> Exercise details: Copy the following listing verbatim, line for line, with nothing added, dropped, or altered.

> Records to use:

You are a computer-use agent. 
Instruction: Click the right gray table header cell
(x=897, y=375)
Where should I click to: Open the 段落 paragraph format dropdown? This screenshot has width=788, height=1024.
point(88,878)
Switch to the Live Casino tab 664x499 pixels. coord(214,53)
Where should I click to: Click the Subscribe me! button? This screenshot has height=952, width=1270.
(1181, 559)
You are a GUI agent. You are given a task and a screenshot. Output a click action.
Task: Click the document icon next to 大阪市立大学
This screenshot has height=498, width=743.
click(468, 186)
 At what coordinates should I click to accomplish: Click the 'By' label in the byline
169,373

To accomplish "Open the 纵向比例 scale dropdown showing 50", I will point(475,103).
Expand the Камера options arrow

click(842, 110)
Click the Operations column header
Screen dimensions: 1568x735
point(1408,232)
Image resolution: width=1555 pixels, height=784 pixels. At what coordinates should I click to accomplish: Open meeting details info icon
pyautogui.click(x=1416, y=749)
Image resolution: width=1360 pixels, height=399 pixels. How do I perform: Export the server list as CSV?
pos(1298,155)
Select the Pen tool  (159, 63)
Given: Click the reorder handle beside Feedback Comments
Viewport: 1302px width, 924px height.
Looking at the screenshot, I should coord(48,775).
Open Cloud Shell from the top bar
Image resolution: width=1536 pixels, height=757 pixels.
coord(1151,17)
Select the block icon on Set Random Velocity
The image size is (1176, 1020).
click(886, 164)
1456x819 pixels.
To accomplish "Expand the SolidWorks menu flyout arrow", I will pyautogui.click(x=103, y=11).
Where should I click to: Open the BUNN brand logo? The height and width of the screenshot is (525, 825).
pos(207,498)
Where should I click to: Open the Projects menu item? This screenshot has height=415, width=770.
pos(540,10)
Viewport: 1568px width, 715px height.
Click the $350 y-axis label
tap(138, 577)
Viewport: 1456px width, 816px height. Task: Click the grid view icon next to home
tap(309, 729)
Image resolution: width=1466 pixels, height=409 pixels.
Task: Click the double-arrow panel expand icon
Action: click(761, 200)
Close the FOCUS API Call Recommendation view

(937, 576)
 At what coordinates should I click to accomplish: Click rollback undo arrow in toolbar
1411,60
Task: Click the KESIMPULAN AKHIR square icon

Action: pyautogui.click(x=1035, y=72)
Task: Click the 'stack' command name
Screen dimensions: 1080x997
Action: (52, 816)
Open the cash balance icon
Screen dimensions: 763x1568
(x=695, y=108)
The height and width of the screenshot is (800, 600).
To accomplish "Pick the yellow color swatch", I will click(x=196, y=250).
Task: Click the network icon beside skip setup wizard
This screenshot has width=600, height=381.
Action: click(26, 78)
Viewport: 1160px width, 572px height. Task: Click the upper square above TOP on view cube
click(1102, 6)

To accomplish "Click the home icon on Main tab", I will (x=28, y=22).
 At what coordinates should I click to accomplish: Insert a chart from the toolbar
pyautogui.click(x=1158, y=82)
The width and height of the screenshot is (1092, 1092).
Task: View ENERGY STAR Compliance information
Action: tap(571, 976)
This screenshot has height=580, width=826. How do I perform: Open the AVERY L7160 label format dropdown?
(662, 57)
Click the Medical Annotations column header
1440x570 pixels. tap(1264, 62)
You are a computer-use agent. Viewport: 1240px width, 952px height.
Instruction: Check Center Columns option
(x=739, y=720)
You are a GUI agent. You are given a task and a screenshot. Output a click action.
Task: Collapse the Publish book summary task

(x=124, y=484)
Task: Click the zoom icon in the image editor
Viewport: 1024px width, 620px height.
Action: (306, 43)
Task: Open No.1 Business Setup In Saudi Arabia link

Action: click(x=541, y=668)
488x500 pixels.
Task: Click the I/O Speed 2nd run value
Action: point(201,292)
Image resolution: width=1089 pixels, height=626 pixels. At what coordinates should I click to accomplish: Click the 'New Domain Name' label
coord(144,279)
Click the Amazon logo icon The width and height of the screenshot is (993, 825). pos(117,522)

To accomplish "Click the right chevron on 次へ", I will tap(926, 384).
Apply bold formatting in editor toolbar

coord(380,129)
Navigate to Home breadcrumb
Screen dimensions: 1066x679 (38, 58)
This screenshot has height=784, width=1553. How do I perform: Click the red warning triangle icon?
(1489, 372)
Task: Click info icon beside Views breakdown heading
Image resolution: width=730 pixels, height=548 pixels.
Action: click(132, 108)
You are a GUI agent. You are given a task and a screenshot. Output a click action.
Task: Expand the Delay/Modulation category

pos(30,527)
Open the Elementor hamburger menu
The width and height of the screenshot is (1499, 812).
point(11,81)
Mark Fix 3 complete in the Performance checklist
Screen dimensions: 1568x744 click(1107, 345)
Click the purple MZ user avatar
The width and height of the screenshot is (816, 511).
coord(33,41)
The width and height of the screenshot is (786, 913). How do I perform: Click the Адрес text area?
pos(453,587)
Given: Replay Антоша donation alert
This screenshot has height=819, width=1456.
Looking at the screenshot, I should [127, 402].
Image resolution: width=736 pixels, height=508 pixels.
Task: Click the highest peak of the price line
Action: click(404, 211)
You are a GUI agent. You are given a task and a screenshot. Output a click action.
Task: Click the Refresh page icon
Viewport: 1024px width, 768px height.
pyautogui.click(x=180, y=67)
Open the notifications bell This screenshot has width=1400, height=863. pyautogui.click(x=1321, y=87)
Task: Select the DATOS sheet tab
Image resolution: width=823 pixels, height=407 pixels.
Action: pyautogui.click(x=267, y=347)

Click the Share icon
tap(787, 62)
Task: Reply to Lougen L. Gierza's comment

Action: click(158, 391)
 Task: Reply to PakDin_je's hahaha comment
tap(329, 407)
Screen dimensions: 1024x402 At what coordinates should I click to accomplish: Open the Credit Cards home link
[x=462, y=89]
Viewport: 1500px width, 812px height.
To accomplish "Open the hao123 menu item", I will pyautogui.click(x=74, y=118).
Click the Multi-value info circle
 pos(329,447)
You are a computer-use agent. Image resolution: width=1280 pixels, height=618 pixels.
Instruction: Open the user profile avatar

> Output for this exercise:
You are a computer-use agent. 
Instruction: Click the right gray table header cell
(x=897, y=375)
Where should I click to: Open the 段落 paragraph format dropdown? This screenshot has width=788, height=1024.
point(88,878)
Switch to the Live Casino tab 664x499 pixels. coord(214,53)
Where should I click to: Click the Subscribe me! button? This screenshot has height=952, width=1270.
(1181, 559)
You are a GUI agent. You are given a task and a screenshot. Output a click action.
Task: Click the document icon next to 大阪市立大学
This screenshot has height=498, width=743.
click(468, 186)
 At what coordinates should I click to accomplish: Click the 'By' label in the byline
169,373

To accomplish "Open the 纵向比例 scale dropdown showing 50", I will point(475,103).
Expand the Камера options arrow

click(842, 110)
Click the Operations column header
Screen dimensions: 1568x735
point(1408,232)
Image resolution: width=1555 pixels, height=784 pixels. At what coordinates should I click to accomplish: Open meeting details info icon
pyautogui.click(x=1416, y=749)
Image resolution: width=1360 pixels, height=399 pixels. How do I perform: Export the server list as CSV?
pos(1298,155)
Select the Pen tool  (159, 63)
Given: Click the reorder handle beside Feedback Comments
Viewport: 1302px width, 924px height.
Looking at the screenshot, I should coord(48,775).
Open Cloud Shell from the top bar
Image resolution: width=1536 pixels, height=757 pixels.
coord(1151,17)
Select the block icon on Set Random Velocity
The image size is (1176, 1020).
click(886, 164)
1456x819 pixels.
To accomplish "Expand the SolidWorks menu flyout arrow", I will pyautogui.click(x=103, y=11).
Where should I click to: Open the BUNN brand logo? The height and width of the screenshot is (525, 825).
pos(207,498)
Where should I click to: Open the Projects menu item? This screenshot has height=415, width=770.
pos(540,10)
Viewport: 1568px width, 715px height.
Click the $350 y-axis label
tap(138, 577)
Viewport: 1456px width, 816px height. Task: Click the grid view icon next to home
tap(309, 729)
Image resolution: width=1466 pixels, height=409 pixels.
Task: Click the double-arrow panel expand icon
Action: click(761, 200)
Close the FOCUS API Call Recommendation view

(937, 576)
 At what coordinates should I click to accomplish: Click rollback undo arrow in toolbar
1411,60
Task: Click the KESIMPULAN AKHIR square icon

Action: pyautogui.click(x=1035, y=72)
Task: Click the 'stack' command name
Screen dimensions: 1080x997
Action: (52, 816)
Open the cash balance icon
Screen dimensions: 763x1568
(x=695, y=108)
The height and width of the screenshot is (800, 600).
To accomplish "Pick the yellow color swatch", I will click(x=196, y=250).
Task: Click the network icon beside skip setup wizard
This screenshot has width=600, height=381.
Action: click(26, 78)
Viewport: 1160px width, 572px height. Task: Click the upper square above TOP on view cube
click(1102, 6)

To accomplish "Click the home icon on Main tab", I will (x=28, y=22).
 At what coordinates should I click to accomplish: Insert a chart from the toolbar
pyautogui.click(x=1158, y=82)
The width and height of the screenshot is (1092, 1092).
Task: View ENERGY STAR Compliance information
Action: tap(571, 976)
This screenshot has height=580, width=826. How do I perform: Open the AVERY L7160 label format dropdown?
(662, 57)
Click the Medical Annotations column header
1440x570 pixels. tap(1264, 62)
You are a computer-use agent. Viewport: 1240px width, 952px height.
Instruction: Check Center Columns option
(x=739, y=720)
You are a GUI agent. You are given a task and a screenshot. Output a click action.
Task: Collapse the Publish book summary task

(x=124, y=484)
Task: Click the zoom icon in the image editor
Viewport: 1024px width, 620px height.
Action: (306, 43)
Task: Open No.1 Business Setup In Saudi Arabia link

Action: click(x=541, y=668)
488x500 pixels.
Task: Click the I/O Speed 2nd run value
Action: point(201,292)
Image resolution: width=1089 pixels, height=626 pixels. At what coordinates should I click to accomplish: Click the 'New Domain Name' label
coord(144,279)
Click the Amazon logo icon The width and height of the screenshot is (993, 825). pos(117,522)

To accomplish "Click the right chevron on 次へ", I will tap(926, 384).
Apply bold formatting in editor toolbar

coord(380,129)
Navigate to Home breadcrumb
Screen dimensions: 1066x679 (38, 58)
This screenshot has height=784, width=1553. How do I perform: Click the red warning triangle icon?
(1489, 372)
Task: Click info icon beside Views breakdown heading
Image resolution: width=730 pixels, height=548 pixels.
Action: click(132, 108)
You are a GUI agent. You are given a task and a screenshot. Output a click action.
Task: Expand the Delay/Modulation category

pos(30,527)
Open the Elementor hamburger menu
The width and height of the screenshot is (1499, 812).
point(11,81)
Mark Fix 3 complete in the Performance checklist
Screen dimensions: 1568x744 click(1107, 345)
Click the purple MZ user avatar
The width and height of the screenshot is (816, 511).
coord(33,41)
The width and height of the screenshot is (786, 913). How do I perform: Click the Адрес text area?
pos(453,587)
Given: Replay Антоша donation alert
This screenshot has height=819, width=1456.
Looking at the screenshot, I should [127, 402].
Image resolution: width=736 pixels, height=508 pixels.
Task: Click the highest peak of the price line
Action: click(404, 211)
You are a GUI agent. You are given a task and a screenshot. Output a click action.
Task: Click the Refresh page icon
Viewport: 1024px width, 768px height.
pyautogui.click(x=180, y=67)
Open the notifications bell This screenshot has width=1400, height=863. pyautogui.click(x=1321, y=87)
Task: Select the DATOS sheet tab
Image resolution: width=823 pixels, height=407 pixels.
Action: pyautogui.click(x=267, y=347)

Click the Share icon
tap(787, 62)
Task: Reply to Lougen L. Gierza's comment

Action: click(158, 391)
 Task: Reply to PakDin_je's hahaha comment
tap(329, 407)
Screen dimensions: 1024x402 At what coordinates should I click to accomplish: Open the Credit Cards home link
[x=462, y=89]
Viewport: 1500px width, 812px height.
To accomplish "Open the hao123 menu item", I will pyautogui.click(x=74, y=118).
Click the Multi-value info circle
 pos(329,447)
You are a computer-use agent. Image resolution: width=1280 pixels, height=618 pixels.
Instruction: Open the user profile avatar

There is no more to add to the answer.